Required work: Omit all pictures, then print the entries exactly.

Entries taken from a collection:
+--
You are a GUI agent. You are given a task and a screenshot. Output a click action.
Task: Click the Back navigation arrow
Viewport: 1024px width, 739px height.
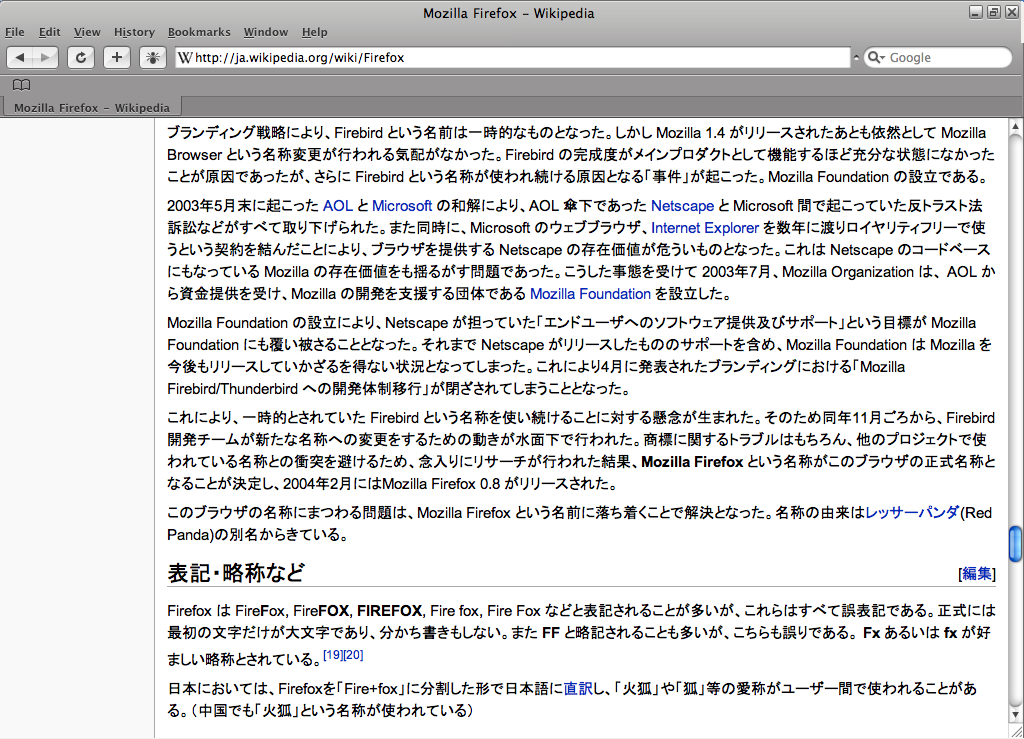tap(21, 58)
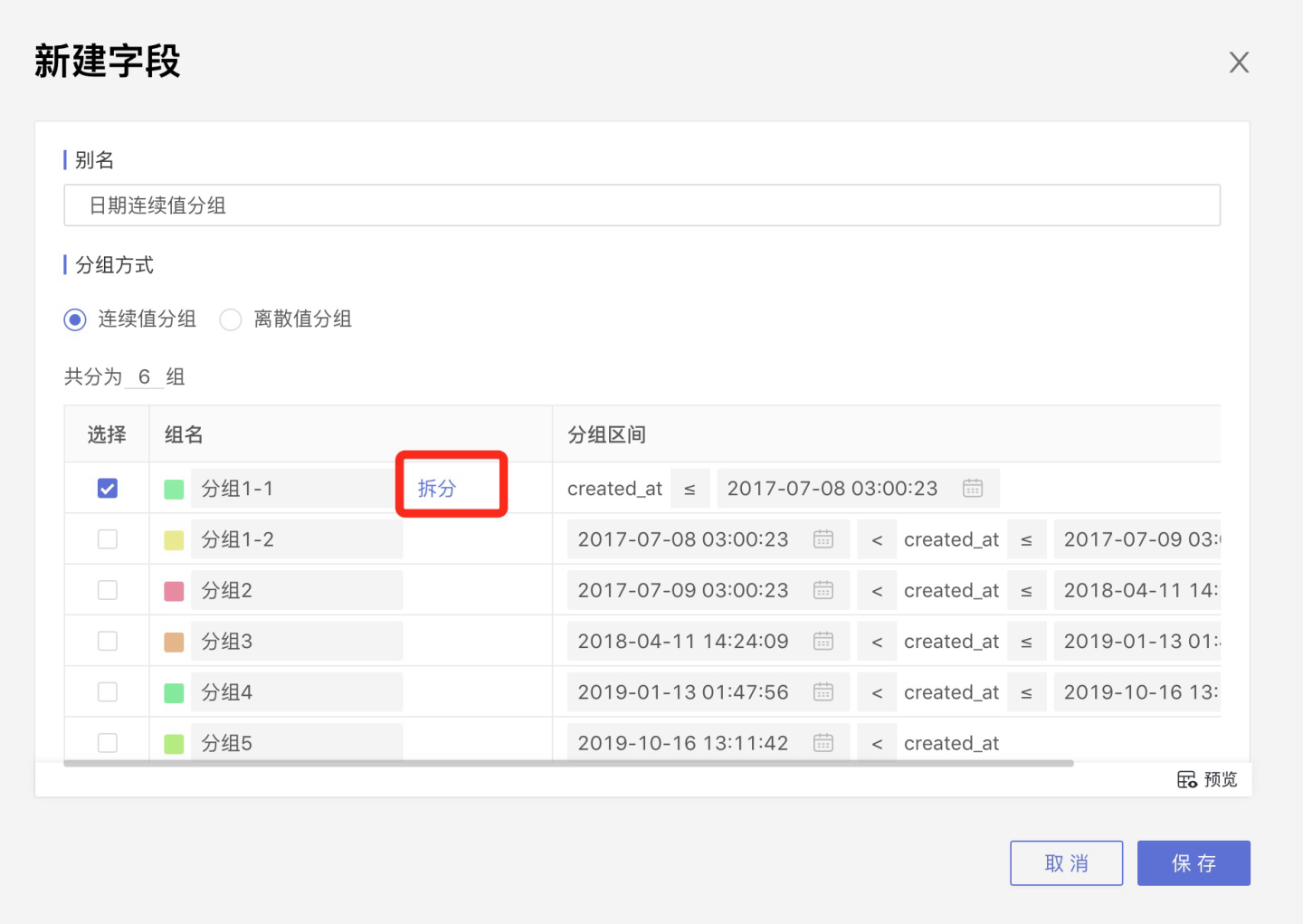Uncheck the 分组1-1 checkbox

(x=108, y=489)
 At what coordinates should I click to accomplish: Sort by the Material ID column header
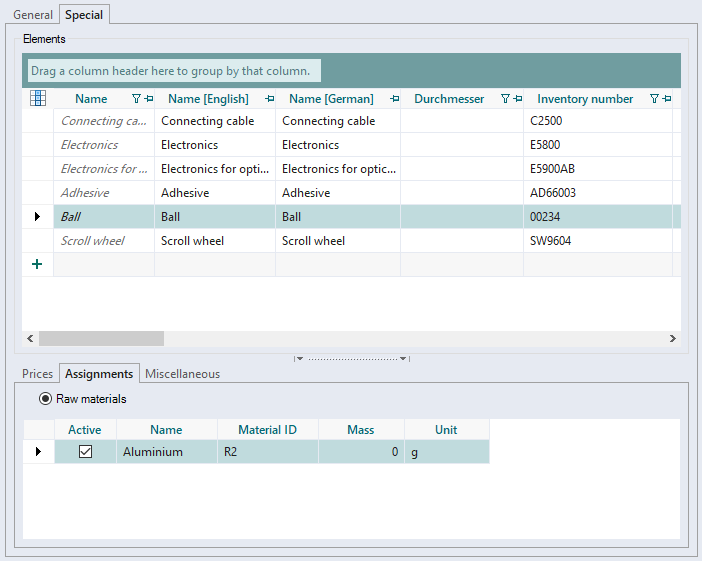[267, 430]
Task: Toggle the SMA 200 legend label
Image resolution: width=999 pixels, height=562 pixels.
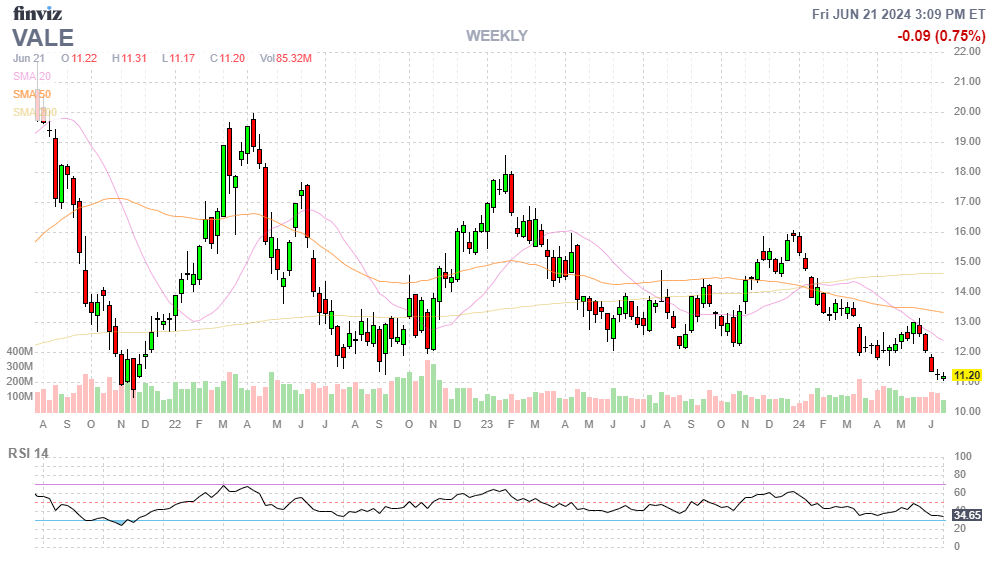Action: coord(35,112)
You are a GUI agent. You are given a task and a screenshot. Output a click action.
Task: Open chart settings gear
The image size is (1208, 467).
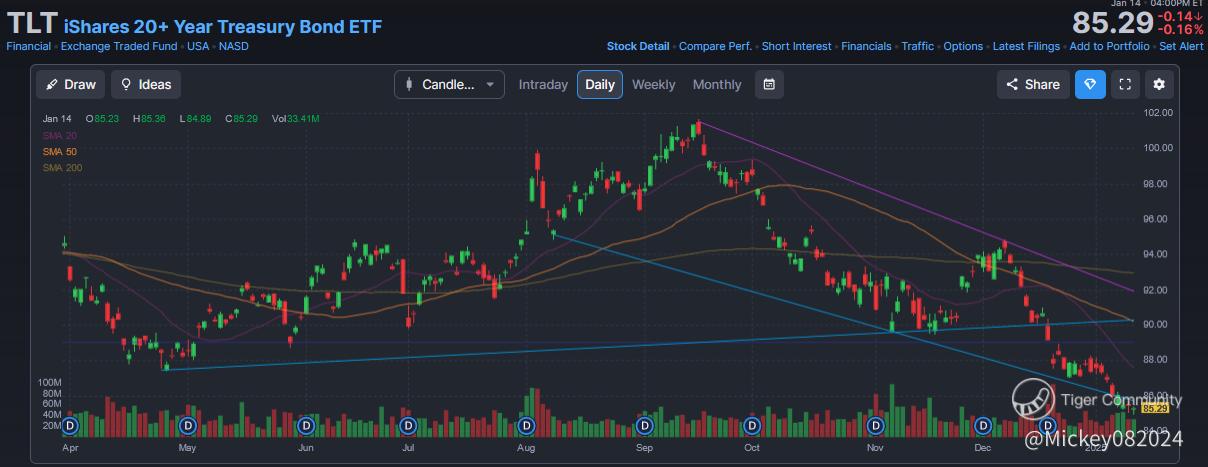click(1159, 85)
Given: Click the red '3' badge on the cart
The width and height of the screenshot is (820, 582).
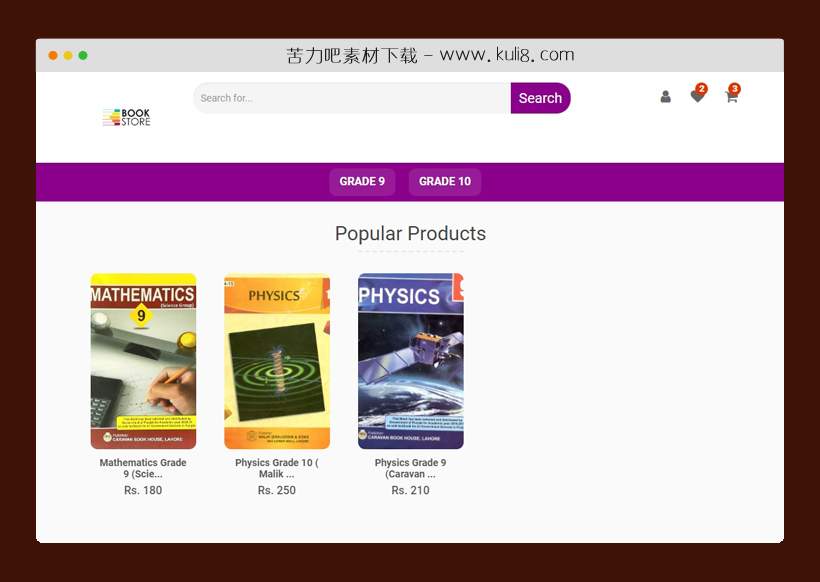Looking at the screenshot, I should point(734,88).

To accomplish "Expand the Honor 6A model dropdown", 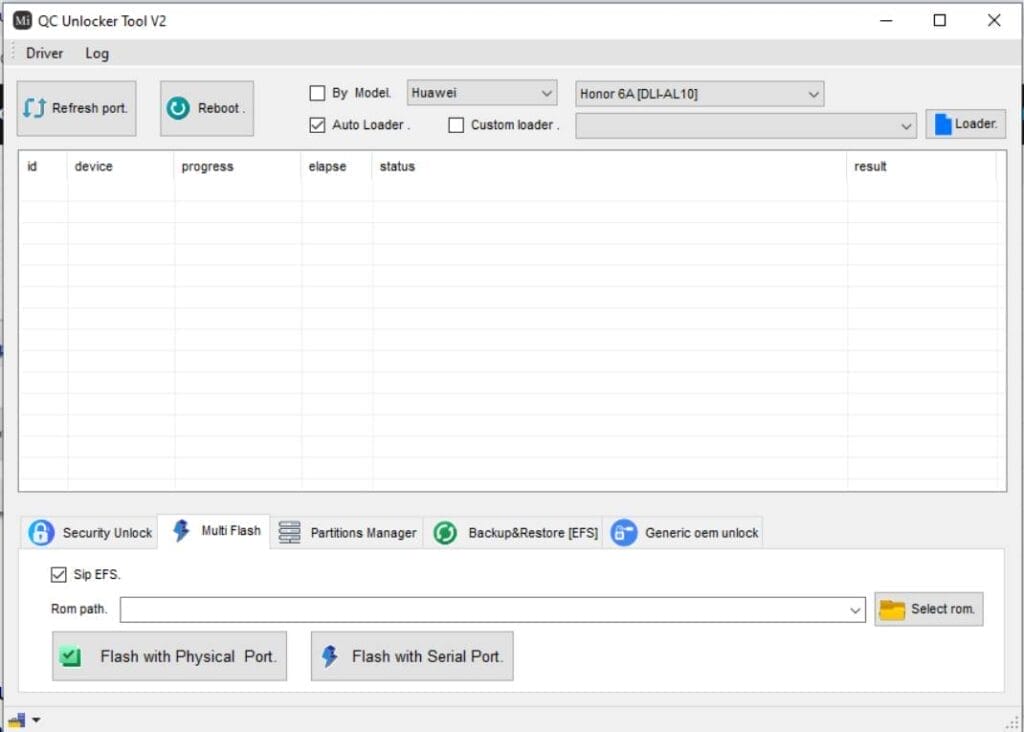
+--
Solution to this exercise:
You are a GUI agent. You are given a task and a screenshot. Output a click action.
Task: Click the Back navigation arrow
Viewport: 1024px width, 739px height.
tap(21, 58)
Uncheck the 分组1-1 checkbox

(x=108, y=489)
 At what coordinates should I click to accomplish: Sort by the Material ID column header
[267, 430]
Task: Toggle the SMA 200 legend label
Image resolution: width=999 pixels, height=562 pixels.
Action: coord(35,112)
You are a GUI agent. You are given a task and a screenshot. Output a click action.
Task: Open chart settings gear
The image size is (1208, 467).
click(1159, 85)
Given: Click the red '3' badge on the cart
The width and height of the screenshot is (820, 582).
Looking at the screenshot, I should point(734,88).

To accomplish "Expand the Honor 6A model dropdown", 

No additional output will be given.